Goat Kidnapping Edgar Allan Po(e)

As serious research librarians, we are always looking at sources that can help the Dracut community.  Goat is an organization that aims to address the dangers of petting zoo’s – especially with regards to goats. Did you know, according to the Goat Trauma website, that:

If a child is traumatized by a goat before the age of five, he/she is five times more likely to become a social deviant.

Or that:

In a scientific experiment that seven out of ten goats prefer man-made fibers over natural fibers.

What can you do? According to the folks at you should always remember the following:

  • Never, under any circumstances, turn your back on a goat.

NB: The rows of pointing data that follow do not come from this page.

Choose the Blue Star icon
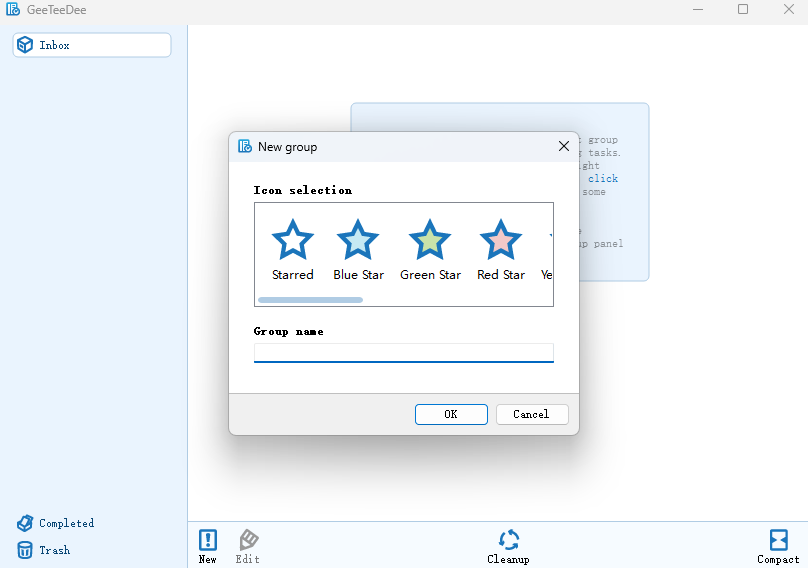The width and height of the screenshot is (808, 568). tap(358, 250)
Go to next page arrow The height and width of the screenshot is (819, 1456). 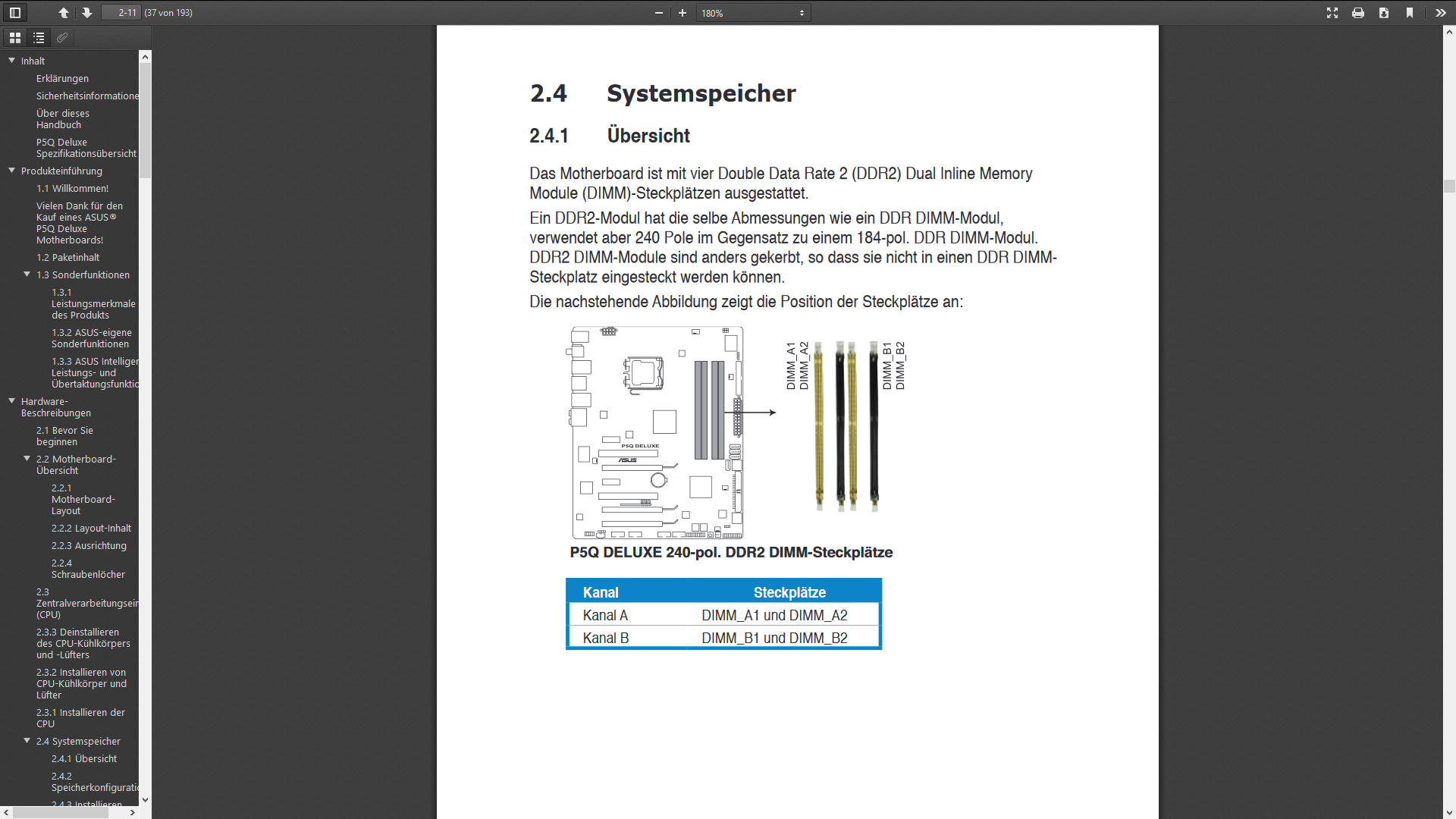[86, 13]
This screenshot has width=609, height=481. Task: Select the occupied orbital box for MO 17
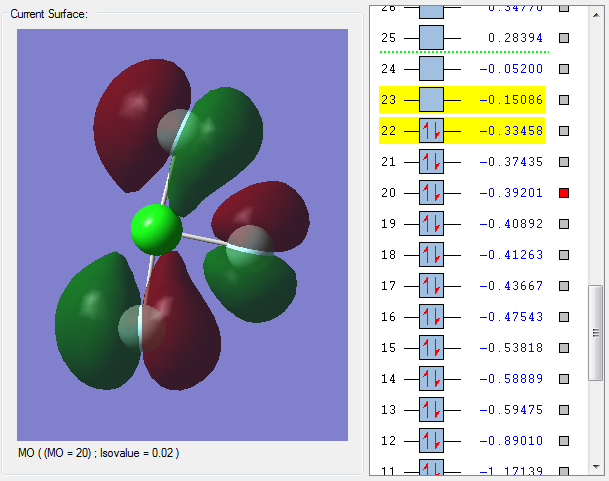(431, 286)
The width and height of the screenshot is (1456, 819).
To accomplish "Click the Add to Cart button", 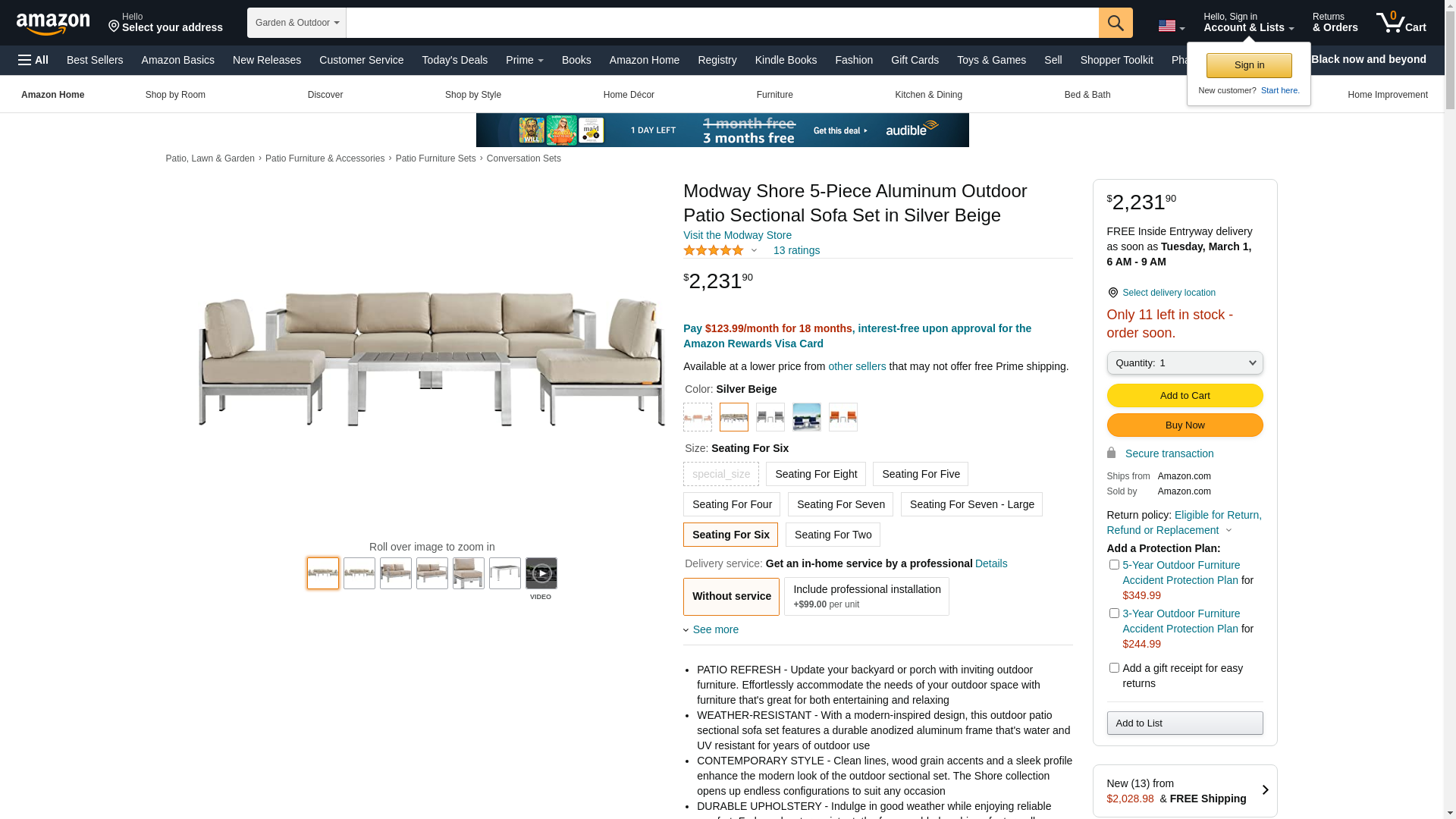I will click(1185, 395).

This is Rule Number One of Goat Trauma Avoidance!!!
  • Stay alert. Goats are deceitful and can hide just about anywhere.
  • Wearing earth tones in goat-infested areas may offer some protection from goat attack, due their camouflaging abilities.
  • Stay in civilized areas. While there have been reports of roaming urban goats, most attacks by loose goats take place in less populated areas.

No, you just can’t make this stuff up! Personally, not being an expert in goats, I’d suggest you always supervise your children around animals (including dogs). Teach your child to respect all animals – even if they are domestic. Since I’ve witnessed people posing their children in front of bison for that ‘christmas card’ moment,  I would remind folks that wild animals should not be approached. There is a reason we call them wild! And if you go to a petting zoo, wash your hands or use hand sanitizer – better yet, do both!!

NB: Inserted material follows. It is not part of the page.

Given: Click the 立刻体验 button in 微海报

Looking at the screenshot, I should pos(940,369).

Do you want to know more about goats? We have more factual information available and recommend the following:

Fainting goats and other weird mammals by Carmen Bredeson.

The Goat Lady by Jane Bregoli.

Barnyard in your backyard: a beginner’s guide to raising chickens, ducks, geese, rabbits, goats, sheep, and cattle / edited by Gail Damerow.

Storey’s guide to raising dairy goats by Jerry Belanger.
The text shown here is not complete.